* Task brief: Determine how many lines of the listing below hold the string "showing", then state that number alone.

* Data shown:
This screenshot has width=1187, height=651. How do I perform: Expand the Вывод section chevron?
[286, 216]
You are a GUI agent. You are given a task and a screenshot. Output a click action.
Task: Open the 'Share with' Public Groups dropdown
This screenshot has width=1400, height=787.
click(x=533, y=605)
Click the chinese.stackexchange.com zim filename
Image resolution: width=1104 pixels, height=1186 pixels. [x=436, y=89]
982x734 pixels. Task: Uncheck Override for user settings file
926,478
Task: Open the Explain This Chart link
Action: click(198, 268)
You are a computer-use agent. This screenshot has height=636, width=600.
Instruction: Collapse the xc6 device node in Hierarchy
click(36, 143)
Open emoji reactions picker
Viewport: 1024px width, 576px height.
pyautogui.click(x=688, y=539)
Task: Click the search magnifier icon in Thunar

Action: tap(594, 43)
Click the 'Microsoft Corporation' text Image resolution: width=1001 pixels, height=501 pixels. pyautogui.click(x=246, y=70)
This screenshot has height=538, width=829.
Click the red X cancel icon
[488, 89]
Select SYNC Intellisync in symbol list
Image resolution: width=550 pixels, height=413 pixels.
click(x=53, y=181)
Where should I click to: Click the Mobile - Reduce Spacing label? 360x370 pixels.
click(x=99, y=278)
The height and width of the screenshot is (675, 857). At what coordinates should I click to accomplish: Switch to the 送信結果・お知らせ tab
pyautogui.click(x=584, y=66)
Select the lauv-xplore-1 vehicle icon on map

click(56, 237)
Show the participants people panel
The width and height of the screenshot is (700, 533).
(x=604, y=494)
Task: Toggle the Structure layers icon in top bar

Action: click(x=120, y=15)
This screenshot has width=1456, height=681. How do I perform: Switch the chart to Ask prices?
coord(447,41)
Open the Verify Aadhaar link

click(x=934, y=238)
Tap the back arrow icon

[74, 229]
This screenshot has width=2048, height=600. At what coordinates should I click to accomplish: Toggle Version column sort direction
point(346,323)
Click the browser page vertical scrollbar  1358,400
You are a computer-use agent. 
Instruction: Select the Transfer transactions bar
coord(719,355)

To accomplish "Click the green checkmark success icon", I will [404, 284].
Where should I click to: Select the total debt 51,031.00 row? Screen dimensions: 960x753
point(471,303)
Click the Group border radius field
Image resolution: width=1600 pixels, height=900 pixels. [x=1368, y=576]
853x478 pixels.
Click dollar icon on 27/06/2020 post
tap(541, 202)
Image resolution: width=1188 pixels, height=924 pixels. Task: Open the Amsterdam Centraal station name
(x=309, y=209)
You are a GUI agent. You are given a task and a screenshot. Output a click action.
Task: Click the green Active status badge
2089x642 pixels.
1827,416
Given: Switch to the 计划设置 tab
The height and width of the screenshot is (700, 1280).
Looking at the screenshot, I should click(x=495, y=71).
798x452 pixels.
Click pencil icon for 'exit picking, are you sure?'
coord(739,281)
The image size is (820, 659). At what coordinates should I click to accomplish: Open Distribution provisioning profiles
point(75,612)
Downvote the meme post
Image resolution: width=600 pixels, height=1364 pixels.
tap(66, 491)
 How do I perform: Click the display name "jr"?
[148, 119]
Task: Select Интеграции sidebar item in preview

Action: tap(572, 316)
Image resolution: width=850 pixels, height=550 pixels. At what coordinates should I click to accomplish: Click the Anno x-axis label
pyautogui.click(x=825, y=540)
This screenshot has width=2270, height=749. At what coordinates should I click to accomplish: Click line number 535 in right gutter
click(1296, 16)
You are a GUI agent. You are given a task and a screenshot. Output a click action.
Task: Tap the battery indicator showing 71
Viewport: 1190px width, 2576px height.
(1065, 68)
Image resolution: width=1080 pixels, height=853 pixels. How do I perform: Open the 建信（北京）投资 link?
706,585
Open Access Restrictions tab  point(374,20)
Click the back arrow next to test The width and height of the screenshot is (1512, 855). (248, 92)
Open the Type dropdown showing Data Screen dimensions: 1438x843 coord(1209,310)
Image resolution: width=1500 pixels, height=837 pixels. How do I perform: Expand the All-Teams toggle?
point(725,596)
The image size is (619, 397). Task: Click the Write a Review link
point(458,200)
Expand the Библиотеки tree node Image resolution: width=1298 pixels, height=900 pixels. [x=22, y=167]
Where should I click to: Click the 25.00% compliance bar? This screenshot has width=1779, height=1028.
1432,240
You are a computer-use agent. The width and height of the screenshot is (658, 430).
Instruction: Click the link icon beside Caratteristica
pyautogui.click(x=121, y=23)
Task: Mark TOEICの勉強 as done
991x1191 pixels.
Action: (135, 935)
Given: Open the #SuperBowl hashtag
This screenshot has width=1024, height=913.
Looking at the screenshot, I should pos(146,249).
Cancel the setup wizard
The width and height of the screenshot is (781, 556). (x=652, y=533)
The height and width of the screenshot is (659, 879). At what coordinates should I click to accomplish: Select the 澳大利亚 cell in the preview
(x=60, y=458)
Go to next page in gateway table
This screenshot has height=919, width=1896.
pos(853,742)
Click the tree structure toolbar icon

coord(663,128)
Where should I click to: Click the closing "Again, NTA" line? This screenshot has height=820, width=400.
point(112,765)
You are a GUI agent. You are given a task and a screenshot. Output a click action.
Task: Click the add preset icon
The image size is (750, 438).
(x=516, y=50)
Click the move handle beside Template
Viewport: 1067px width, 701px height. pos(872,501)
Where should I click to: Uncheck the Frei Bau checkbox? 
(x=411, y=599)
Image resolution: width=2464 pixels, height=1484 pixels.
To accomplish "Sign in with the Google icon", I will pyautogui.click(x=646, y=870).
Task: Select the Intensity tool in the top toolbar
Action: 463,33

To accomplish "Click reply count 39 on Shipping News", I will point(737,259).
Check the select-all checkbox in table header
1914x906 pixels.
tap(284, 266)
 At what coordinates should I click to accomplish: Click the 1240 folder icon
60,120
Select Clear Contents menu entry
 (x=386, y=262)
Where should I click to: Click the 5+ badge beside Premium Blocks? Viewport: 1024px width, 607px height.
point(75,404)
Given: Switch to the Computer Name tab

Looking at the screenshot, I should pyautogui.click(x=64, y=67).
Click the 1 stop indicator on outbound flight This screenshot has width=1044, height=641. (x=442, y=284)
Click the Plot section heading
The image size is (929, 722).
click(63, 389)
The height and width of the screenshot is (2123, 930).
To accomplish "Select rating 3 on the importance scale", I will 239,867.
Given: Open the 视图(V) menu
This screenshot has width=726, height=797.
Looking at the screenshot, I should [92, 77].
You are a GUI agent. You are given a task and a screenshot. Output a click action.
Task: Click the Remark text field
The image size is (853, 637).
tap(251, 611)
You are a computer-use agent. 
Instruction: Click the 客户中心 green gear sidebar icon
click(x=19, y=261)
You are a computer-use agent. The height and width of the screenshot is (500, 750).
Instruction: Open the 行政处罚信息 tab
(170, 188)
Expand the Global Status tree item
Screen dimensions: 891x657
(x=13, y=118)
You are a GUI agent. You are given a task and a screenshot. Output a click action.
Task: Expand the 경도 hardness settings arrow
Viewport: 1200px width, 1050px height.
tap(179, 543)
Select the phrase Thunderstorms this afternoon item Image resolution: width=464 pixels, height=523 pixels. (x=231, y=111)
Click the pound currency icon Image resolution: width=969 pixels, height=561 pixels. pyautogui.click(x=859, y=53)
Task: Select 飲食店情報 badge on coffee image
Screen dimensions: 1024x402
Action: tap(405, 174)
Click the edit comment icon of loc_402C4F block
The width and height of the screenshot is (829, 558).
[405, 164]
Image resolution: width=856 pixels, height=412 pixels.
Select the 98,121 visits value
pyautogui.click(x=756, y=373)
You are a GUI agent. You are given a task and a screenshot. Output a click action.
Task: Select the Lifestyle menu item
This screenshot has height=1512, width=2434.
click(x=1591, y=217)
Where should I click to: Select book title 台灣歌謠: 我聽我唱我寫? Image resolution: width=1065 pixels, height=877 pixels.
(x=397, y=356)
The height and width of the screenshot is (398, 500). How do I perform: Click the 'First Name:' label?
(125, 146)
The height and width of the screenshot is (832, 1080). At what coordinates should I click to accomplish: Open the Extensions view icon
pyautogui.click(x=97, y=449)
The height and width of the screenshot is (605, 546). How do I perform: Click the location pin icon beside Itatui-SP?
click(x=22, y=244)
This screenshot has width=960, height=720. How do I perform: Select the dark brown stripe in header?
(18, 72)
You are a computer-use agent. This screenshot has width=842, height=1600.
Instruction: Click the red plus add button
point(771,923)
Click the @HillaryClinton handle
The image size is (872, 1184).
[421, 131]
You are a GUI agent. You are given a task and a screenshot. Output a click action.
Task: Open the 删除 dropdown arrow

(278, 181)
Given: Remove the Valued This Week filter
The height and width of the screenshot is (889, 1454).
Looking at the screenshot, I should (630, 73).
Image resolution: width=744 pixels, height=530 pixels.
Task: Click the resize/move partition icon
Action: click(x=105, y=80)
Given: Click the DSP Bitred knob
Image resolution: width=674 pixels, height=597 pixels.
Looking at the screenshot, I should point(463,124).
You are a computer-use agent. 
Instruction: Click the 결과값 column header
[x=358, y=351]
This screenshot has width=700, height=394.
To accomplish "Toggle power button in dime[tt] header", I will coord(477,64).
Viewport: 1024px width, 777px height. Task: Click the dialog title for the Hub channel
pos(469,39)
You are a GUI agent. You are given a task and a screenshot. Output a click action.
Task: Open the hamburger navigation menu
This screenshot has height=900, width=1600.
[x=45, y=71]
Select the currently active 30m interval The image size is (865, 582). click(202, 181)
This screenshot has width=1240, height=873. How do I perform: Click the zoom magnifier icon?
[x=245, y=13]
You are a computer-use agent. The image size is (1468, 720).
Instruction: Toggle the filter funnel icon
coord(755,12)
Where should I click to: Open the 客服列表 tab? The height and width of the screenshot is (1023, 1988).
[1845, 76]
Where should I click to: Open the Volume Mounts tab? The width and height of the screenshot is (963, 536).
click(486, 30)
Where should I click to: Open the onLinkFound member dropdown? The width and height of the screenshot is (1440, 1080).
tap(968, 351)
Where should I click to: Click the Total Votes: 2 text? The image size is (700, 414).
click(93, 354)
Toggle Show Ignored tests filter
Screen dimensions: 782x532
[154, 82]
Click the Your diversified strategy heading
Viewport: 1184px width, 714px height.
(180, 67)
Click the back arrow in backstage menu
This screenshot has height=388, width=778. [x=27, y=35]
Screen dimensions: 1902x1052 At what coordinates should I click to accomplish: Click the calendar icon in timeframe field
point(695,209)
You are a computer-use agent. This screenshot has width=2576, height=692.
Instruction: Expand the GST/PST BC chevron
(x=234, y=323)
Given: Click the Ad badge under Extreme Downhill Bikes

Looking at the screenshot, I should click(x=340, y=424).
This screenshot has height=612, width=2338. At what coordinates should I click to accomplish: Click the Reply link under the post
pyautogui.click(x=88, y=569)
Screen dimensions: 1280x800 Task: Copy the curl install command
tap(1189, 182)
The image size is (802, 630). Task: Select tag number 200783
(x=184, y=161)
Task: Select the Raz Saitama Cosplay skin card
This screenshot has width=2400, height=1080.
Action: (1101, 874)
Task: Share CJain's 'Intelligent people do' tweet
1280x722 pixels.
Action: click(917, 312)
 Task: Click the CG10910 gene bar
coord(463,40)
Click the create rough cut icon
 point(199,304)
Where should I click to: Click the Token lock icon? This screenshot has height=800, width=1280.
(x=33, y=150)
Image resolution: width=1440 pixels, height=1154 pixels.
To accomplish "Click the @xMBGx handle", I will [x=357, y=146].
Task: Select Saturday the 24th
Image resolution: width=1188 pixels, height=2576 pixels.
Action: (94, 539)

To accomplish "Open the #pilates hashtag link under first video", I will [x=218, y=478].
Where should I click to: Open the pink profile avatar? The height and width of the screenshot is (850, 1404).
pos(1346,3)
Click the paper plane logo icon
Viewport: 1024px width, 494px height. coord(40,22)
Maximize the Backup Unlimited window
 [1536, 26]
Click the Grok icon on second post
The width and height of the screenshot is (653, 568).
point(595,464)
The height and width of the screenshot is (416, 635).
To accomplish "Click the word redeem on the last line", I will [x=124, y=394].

* Exercise answer: 2